--- START ---

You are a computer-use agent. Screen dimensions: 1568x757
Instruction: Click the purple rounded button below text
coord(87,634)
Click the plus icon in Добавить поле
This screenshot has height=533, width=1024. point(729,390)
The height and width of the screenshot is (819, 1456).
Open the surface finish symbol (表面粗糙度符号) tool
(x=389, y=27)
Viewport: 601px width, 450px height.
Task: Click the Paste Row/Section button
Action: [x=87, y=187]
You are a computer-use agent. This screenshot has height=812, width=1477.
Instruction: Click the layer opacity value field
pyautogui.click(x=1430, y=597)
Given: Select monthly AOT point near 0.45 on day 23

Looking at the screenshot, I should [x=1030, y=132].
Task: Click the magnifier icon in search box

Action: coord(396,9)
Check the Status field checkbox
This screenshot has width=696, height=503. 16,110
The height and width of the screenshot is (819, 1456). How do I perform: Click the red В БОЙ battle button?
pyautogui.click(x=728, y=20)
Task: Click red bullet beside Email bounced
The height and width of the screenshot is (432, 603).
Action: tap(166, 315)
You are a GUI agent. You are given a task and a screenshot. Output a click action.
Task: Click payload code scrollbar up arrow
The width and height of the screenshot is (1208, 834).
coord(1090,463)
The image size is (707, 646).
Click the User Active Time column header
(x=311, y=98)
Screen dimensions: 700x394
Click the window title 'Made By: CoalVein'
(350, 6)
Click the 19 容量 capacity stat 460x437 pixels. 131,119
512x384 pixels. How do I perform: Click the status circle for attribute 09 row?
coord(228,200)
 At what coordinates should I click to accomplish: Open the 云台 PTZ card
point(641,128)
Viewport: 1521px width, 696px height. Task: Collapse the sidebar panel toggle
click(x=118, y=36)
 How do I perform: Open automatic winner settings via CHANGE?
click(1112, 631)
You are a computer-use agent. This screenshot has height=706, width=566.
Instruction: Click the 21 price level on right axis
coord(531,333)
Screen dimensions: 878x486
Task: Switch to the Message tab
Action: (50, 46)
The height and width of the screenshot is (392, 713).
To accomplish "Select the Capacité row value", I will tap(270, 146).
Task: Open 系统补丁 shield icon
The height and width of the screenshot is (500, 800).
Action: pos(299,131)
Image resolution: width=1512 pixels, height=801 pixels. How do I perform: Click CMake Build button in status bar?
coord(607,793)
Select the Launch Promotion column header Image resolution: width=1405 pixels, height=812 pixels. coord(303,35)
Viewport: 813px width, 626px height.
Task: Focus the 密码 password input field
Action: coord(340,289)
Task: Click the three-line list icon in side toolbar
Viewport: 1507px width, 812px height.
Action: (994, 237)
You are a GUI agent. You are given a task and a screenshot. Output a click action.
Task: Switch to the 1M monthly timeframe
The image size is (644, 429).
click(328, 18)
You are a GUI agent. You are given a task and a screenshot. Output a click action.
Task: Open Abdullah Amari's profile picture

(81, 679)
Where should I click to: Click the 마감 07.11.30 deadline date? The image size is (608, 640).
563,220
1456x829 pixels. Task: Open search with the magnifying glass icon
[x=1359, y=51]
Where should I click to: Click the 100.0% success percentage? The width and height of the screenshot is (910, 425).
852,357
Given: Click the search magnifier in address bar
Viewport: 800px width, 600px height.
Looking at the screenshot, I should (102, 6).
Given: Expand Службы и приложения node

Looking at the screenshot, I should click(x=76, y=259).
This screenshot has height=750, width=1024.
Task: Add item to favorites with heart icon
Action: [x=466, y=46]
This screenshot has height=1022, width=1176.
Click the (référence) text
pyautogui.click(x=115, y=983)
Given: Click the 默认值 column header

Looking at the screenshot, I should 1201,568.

--- END ---

=== WORK INSTRUCTIONS ===
Return only this span, exactly: the line that contains "Given: Expand Службы и приложения node" and all lines after it to the end of the records.

=== RESPONSE AREA ===
Given: Expand Службы и приложения node

Looking at the screenshot, I should click(x=76, y=259).
This screenshot has height=750, width=1024.
Task: Add item to favorites with heart icon
Action: [x=466, y=46]
This screenshot has height=1022, width=1176.
Click the (référence) text
pyautogui.click(x=115, y=983)
Given: Click the 默认值 column header

Looking at the screenshot, I should 1201,568.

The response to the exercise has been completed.